Le Figaro dévoilait ces derniers mois que la société Hongyang a acquis discrètement plusieurs terres agricoles dans le département de l'Indre en France. Ses réelles intentions, qui demeurent floues, suscitent l'incompréhension des exploitants locaux de préciser le quotidien français. Le Québec de son côté semble beaucoup mieux protégé face à ce phénomène de l’accaparement par des étrangers.
Si les investisseurs chinois n'ont jamais caché leur attrait pour les vignobles français, leur penchant soudain pour les exploitations agricoles était, lui, moins prévisible, écrit Le Figaro. Des transactions foncières équivalentes à 1700 hectares ont été récemment effectuées dans le plus grand secret par une société connue en Chine à l’origine pour opérer des stations-services. Mais la FNSEA ( premier syndicat agricole français) s’inquiète de l’intention réelle des Chinois.
Une méthode astucieuse de la part des Chinois
Pour acquérir ces terres, le groupe chinois a utilisé une méthode étonnante et pourtant parfaitement légale. «Les investisseurs sont allés voir les exploitants qui tiennent une structure individuelle, leur ont demandé de se mettre en société agricole avant de racheter 98% des parts sociales», détaille Hervé Coupeau de la FDSEI (Fédération départementale du syndicat des exploitants de l’Indre). Puisque la cession des parts de société agricole n'atteint pas les 100%, les actionnaires ne sont pas obligés de se manifester et la transaction peut dès lors échapper à tout contrôle de spécifier l’enquête du quotidien Le Figaro.
Pourtant dans la pratique, les SAFER (sociétés pour l'aménagement foncier rural), sont censées être informées de toute cession et elles sont également prioritaires dans l'acquisition et la revente des terres agricoles mais il est impossible pour elles d’agir si la transaction ne représente pas 100 % des actions. Évidemment ces terres ont été achetées à un coût supérieur à celui du marché ce qui nuit à la compétitivité de l'agriculture française ainsi que l'installation des jeunes agriculteurs fait-on savoir en France.
Demande de contrôle des SAFER au moment où les compagnies envahissent le monde rural !

=-=-=-=-=

* [TRAVAIL À FAIRE]
**a)** D'après l'article sur les terres agricoles achetées dans l'Indre, quelle surface totale couvrent les ventes de terres faites récemment dans le plus grand secret ?
**b)** Écrivez la suite de l'article sur les terres agricoles achetées dans l'Indre, à partir de son dernier titre.

* [CONTENU DES DONNÉES]
=-=-=-=-=

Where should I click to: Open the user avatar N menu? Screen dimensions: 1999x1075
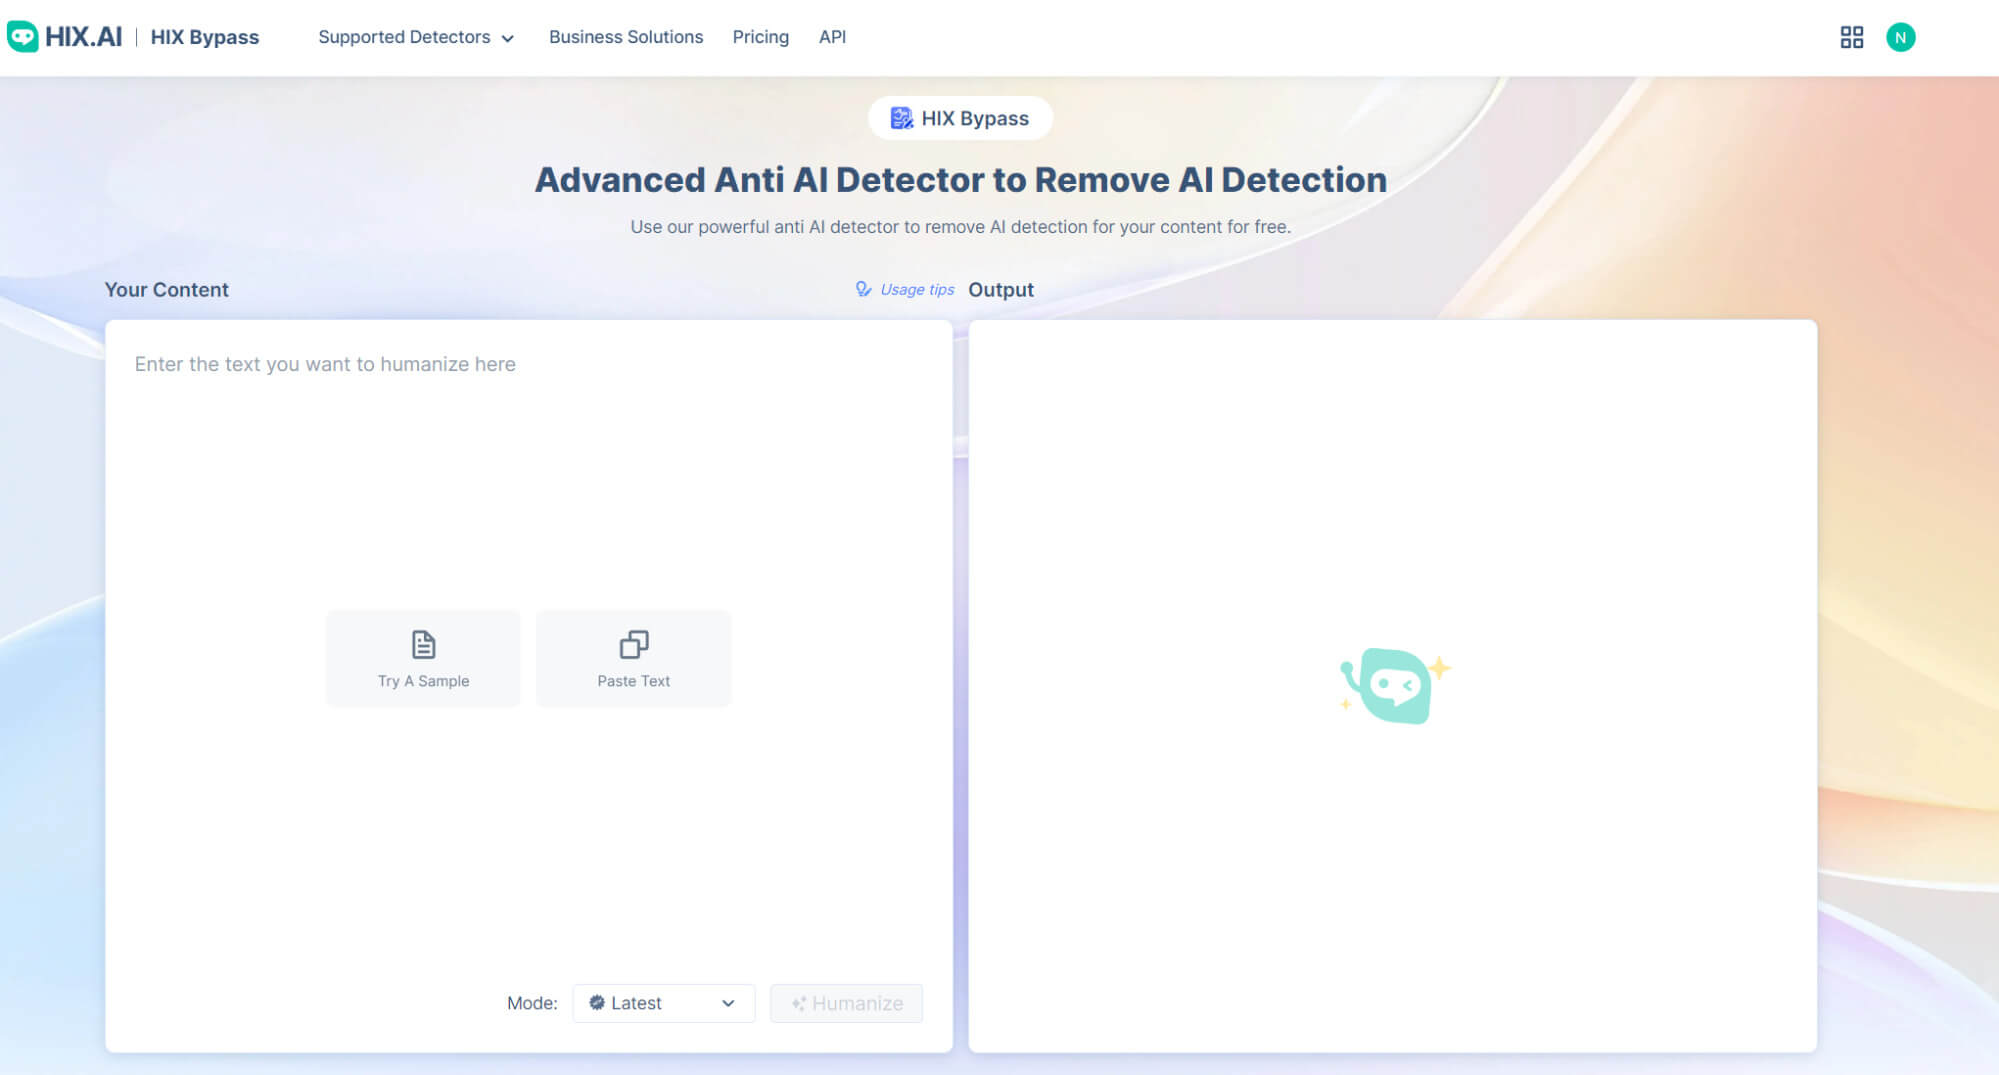click(1900, 37)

=-=-=-=-=

* [RÉPONSES PAR TÂCHE]
**a)** 1700 hectares.

**b)**
Les SAFER exigent alors plus de transparence lors des transactions avec des personnes morales. Les exploitants agricoles se disent inquiets: de plus en plus de personnes morales étrangères, mais aussi nationales, investissent dans l'achat de terres agricoles, qui échappent ainsi à leur contrôle. Entre 2010 et 2013, «la part des personnes morales propriétaires de terres agricoles en France a augmenté de 10%», a souligné pour sa part Robert Levesque, directeur général de Terres d'Europe-Scafr, bureau d'études de la FNSafer.
Selon la Safer, en deux décennies, entre 1995 et 2015, les parts de marché des personnes morales (sociétés) dans les terres agricoles ont été multipliées par 4 en nombre, par 2,5 en surface, et 2,5 en valeur. En 2015, des sociétés ont ainsi réalisé 10% des transactions du foncier agricole, acquis 13% des surfaces vendues et pour 26% de la valeur.
Les fonds privés nécessaires au système productif
Ce qui n'est pas forcément négatif, souligne Robert Levesque de la FNSafer, puisque l'agriculture, comme tout système productif, a besoin de capitaux et que la grande majorité des terres agricoles appartient encore aux agriculteurs. Ce qui l'inquiète, c'est la progression rapide des sociétés civiles d'exploitation (SCEA) et autres sociétés anonymes, qui permettent de contourner la loi pour passer sous le radar de la SAFER. Elles détiennent 2,7 millions d'hectares de terres en France et ont augmenté de 10,6% en surface d'exploitation entre 2010 et 2013, illustrant ce phénomène de concentration.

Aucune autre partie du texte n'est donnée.